Biomasse e brodo di cipolla

23 dicembre, 2011

Un impianto di biomasse

Un grande scalpore sta suscitando sul territorio di Budrio il tema degli impianti a biomassa.
Dopo il referendum che ha sancito la contrarietà degli italiani alla produzione di energia nucleare e dopo la delibera della Regione Emilia-Romagna del luglio 2011 che ha individuato le aree e i siti per l’installazione di impianti di produzione elettrica da fonti energetiche rinnovabili i territori della provincia di Bologna, compreso il nostro di Budrio, sono stati oggetto di particolare attenzione da parte di privati come possibili luoghi in cui realizzare siti di produzione di energia.

Si dirà che finalmente si mette in pratica il principio condiviso da molti che bisogna produrre energia liberandosi dal vincolo delle fonti fossili.
Ma per trovare una dignitosa soluzione all’annoso problema del bisogno di energia non si deve creare un guaio ancora più grande.

Infatti, oltre al fotovoltaico e all’eolico, è possibile creare energia producendo prima biogas dalla fermentazione di vegetali e poi, bruciando il biogas, produrre energia elettrica.
Per fare ciò è necessario utilizzare una grande quantità di prodotto agricolo, in particolare cereali come il mais, che avendo molta massa possono produrre notevoli quantità di peso per unità di superficie. La pianta va raccolta ancora verde quando la sua massa è più consistente e viene utilizzata tutta per la produzione di energia.
Ci sono fondamentalmente due modelli di produzione di questo tipo di energia: un modello agricolo, dove un’impresa che si occupa di produzione agricola utilizza gli scarti della sua produzione o una parte marginale dei suoi terreni per colture dedicate alle biomasse; un modello industriale, dove imprenditori non agricoli coltivano terreno esclusivamente, o quasi, per la produzione di colture da dedicare alle biomasse.
Nel primo caso si utilizzano materie che sarebbero destinate alla distruzione, con un evidente recupero di valore degli scarti. Nel secondo è necessario utilizzare i terreni non per un uso alimentare, umano o animale, ma per dar da “mangiare” a degli enormi stomaci artificiali che “digeriscono” il prodotto agricolo per rilasciare biogas.
Per produrre un Megawatt all’ora di energia elettrica occorre molto territorio.
Per alcuni occorrono tra i 270 e i 300 ettari (ETTARI !) di terreno da coltivare a mais; per altri, tra cui agronomi e tecnici del settore la dimensione è di circa 400 ettari per Megawatt.

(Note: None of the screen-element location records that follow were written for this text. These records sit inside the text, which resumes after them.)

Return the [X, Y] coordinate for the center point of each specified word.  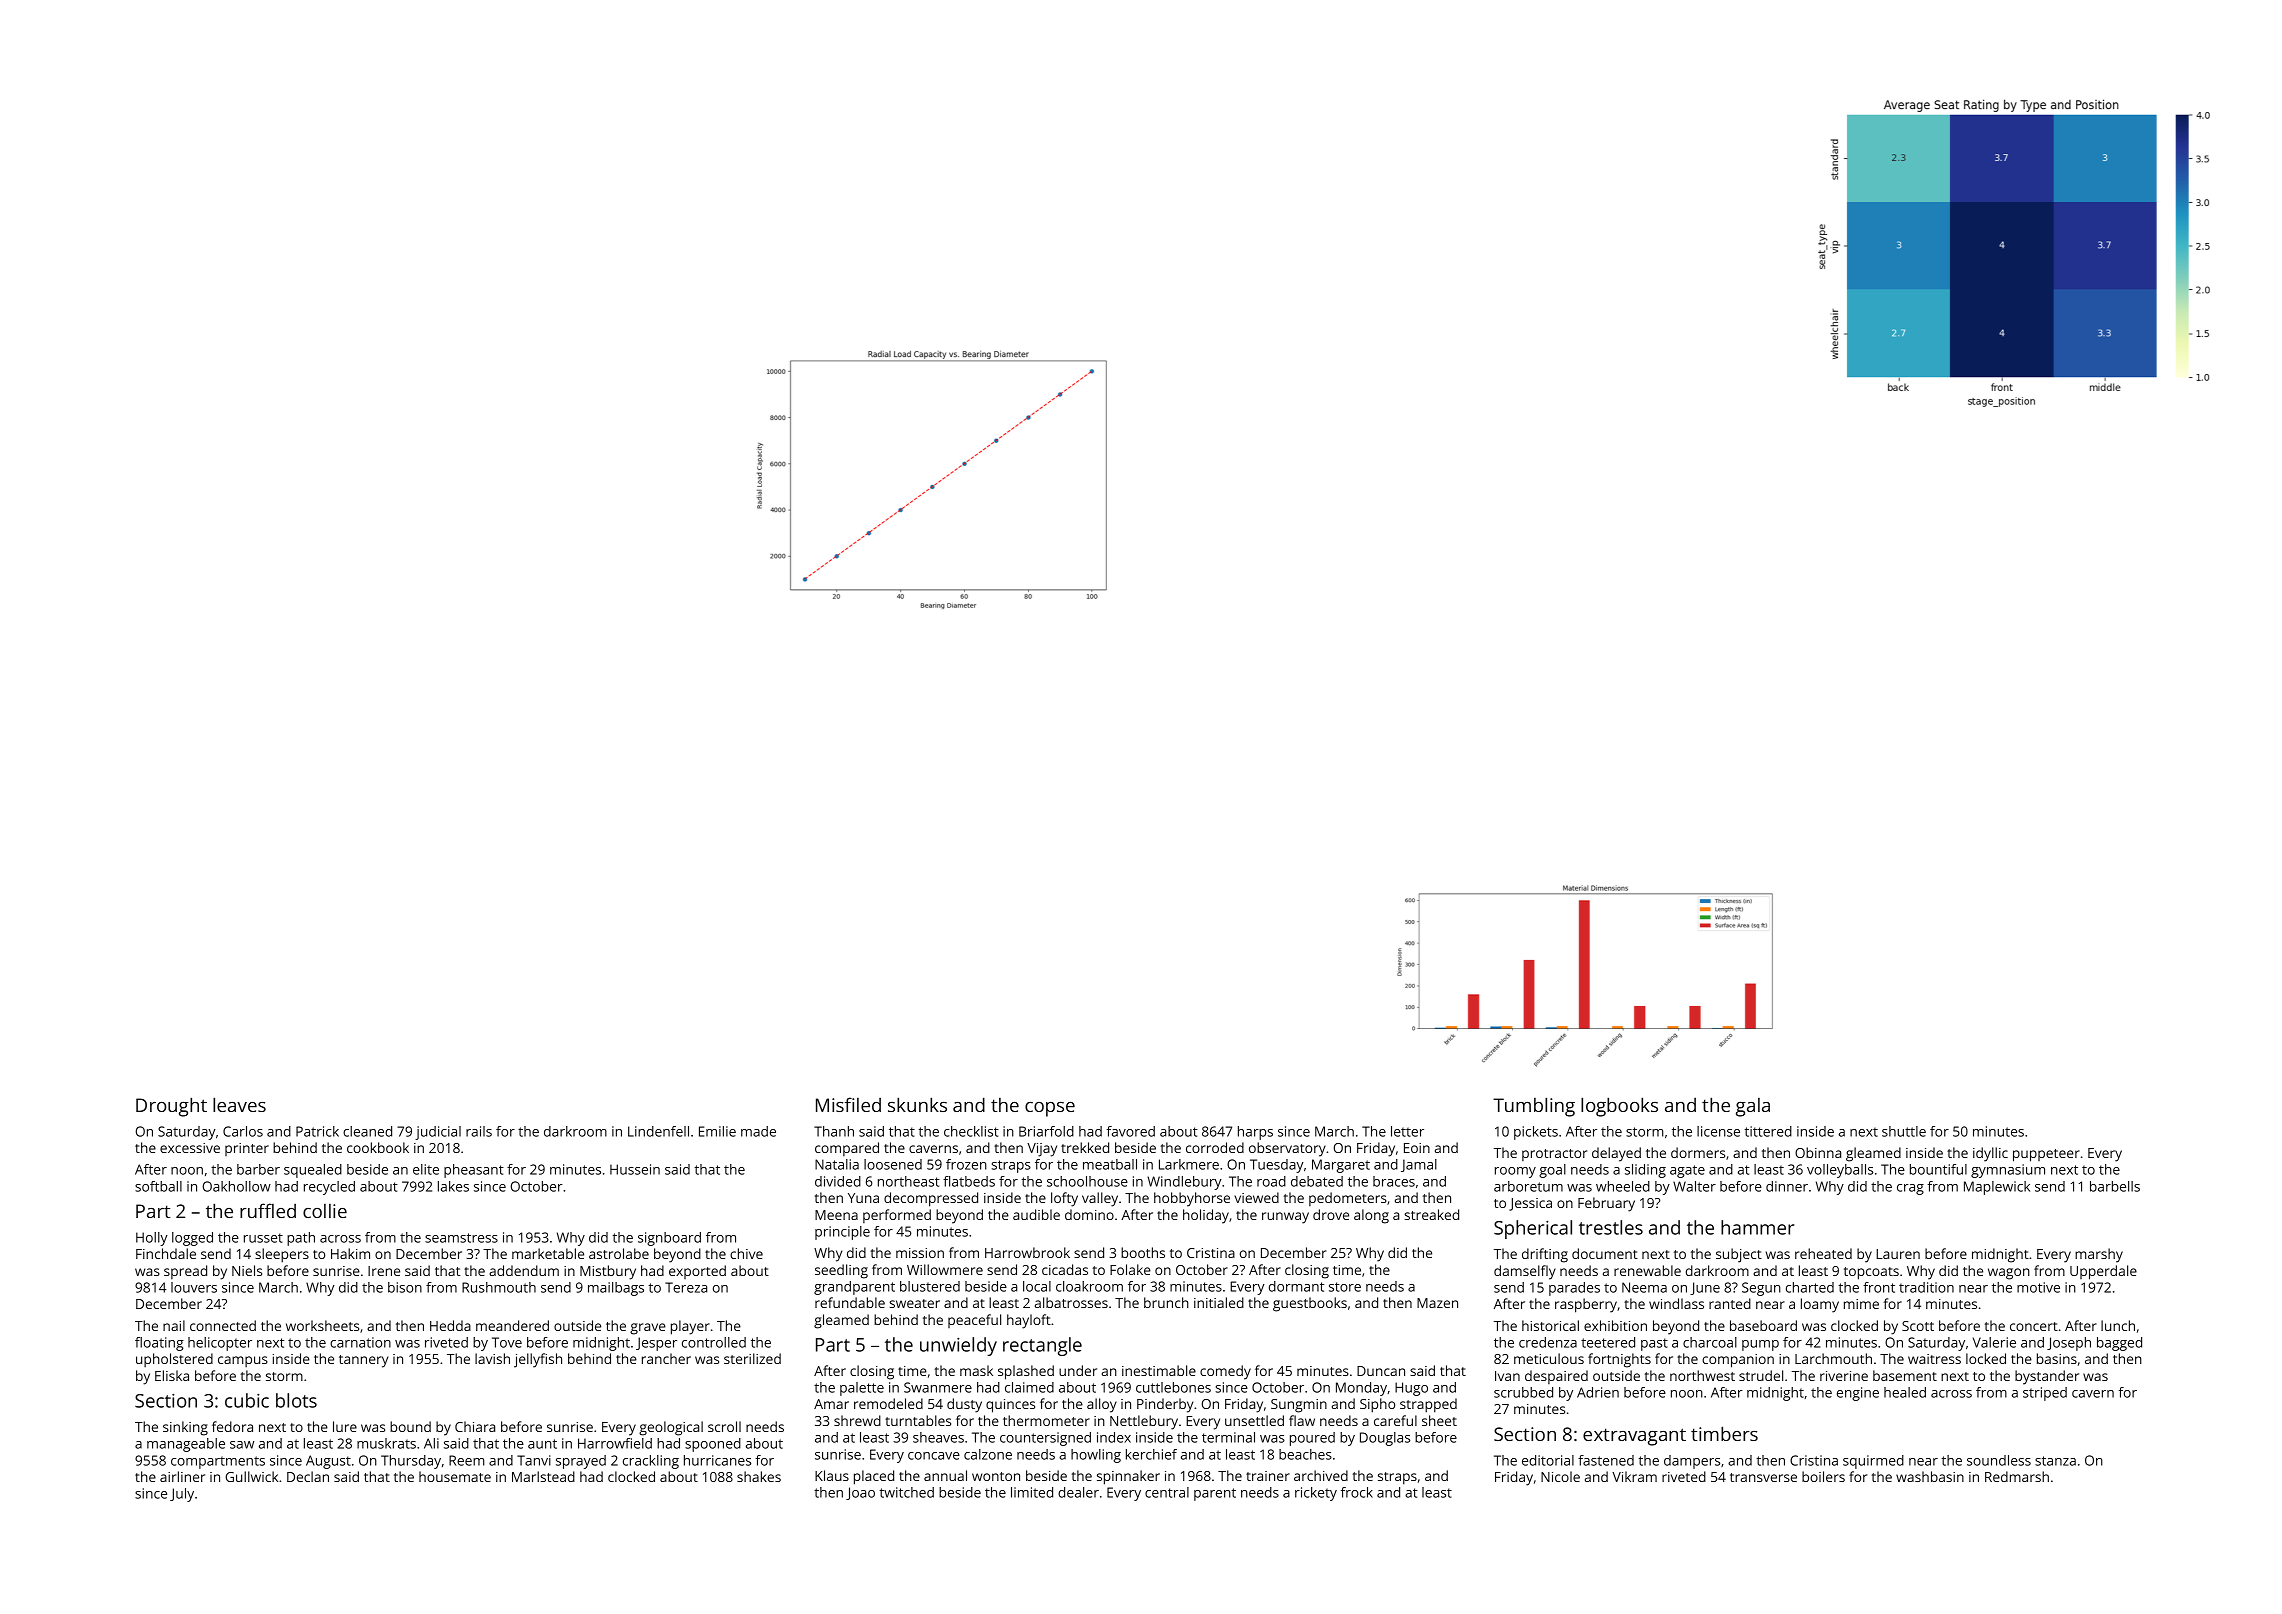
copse [1050, 1109]
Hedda [450, 1325]
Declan [308, 1476]
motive [2038, 1287]
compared [847, 1149]
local [1037, 1286]
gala [1753, 1107]
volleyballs [1840, 1171]
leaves [239, 1104]
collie [325, 1211]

A Mezzolara il progetto inizialmente presentato era di 4 Megawatt, che forse sarà ridimensionato sempre che venga approvato dalla conferenza dei servizi della Provincia di Bologna che deve valutarne la fattibilità. Ciò significa un utilizzo di terreno di circa 1200-1500 ettari (a seconda delle opinioni).
In merito a questo impianto i pareri contrari non sono sulla produzione di biomassa in sé ma le dimensioni, la tipologia industriale, l’alterazione del mercato dei terreni agricoli, le emissioni ambientali, il consumo di acqua, l’impoverimento dei terreni, l’inquinamento stradale del traffico per il trasporto, il principio che non bisogna togliere terreno alle coltivazioni per l’alimentazione a favore delle agro-energie.
Ci sono anche pareri favorevoli di chi dice che questi tipi di impianti sono economicamente vantaggiosi per gli attuatori e gli agricoltori che li gestiranno e che permettono di superare in parte la crisi che attraversa da diversi anni il settore agricolo.

Il rischio è che dietro a una esigenza legittima di trovare strade alternative si insinuino speculazioni economiche che porteranno pochi vantaggi alla nostra vita e anche alla nostra economia.
Gli amministratori pubblici rispondono che poco possono fare di fronte a richieste che rientrano nella normativa vigente.
Bisogna rispettare le leggi, giusto. Ma quando una legge è sbagliata o incompleta la nostra aspettativa è che essa venga modificata.
E’ una battaglia di buon senso e di civiltà da promuovere e sostenere.

C’è chi ha ironizzato sul racconto fatto da chi in tempo di guerra è sopravissuto col brodo di cipolle e ben poco se ne sarebbe fatto della corrente elettrica, che oggi verrebbe appunto fatta coltivando mais e non cipolle o patate. Si, certo, tempi diversi. Quando mai mancherà cibo o acqua, in questo mondo in cui ci sono risorse per tutti? Demagogia? Anti-progresso? Eresia?
Allora ricordiamo ai grandi illuminati del progresso che eretico è colui che accende il fuoco (delle biomasse), non chi ci brucia dentro. Di caldo al massimo preferiamo un brodo di cipolla.